Beginning with the line that includes "Screen dimensions: 944x907" and ending with the last line of the listing below, write out each line exactly, with no other output.

*****

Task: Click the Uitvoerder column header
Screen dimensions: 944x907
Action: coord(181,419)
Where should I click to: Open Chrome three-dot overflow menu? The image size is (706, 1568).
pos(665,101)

*****

Exercise answer
Screen dimensions: 944x907
Action: coord(181,419)
Where should I click to: Open Chrome three-dot overflow menu? The image size is (706, 1568).
pos(665,101)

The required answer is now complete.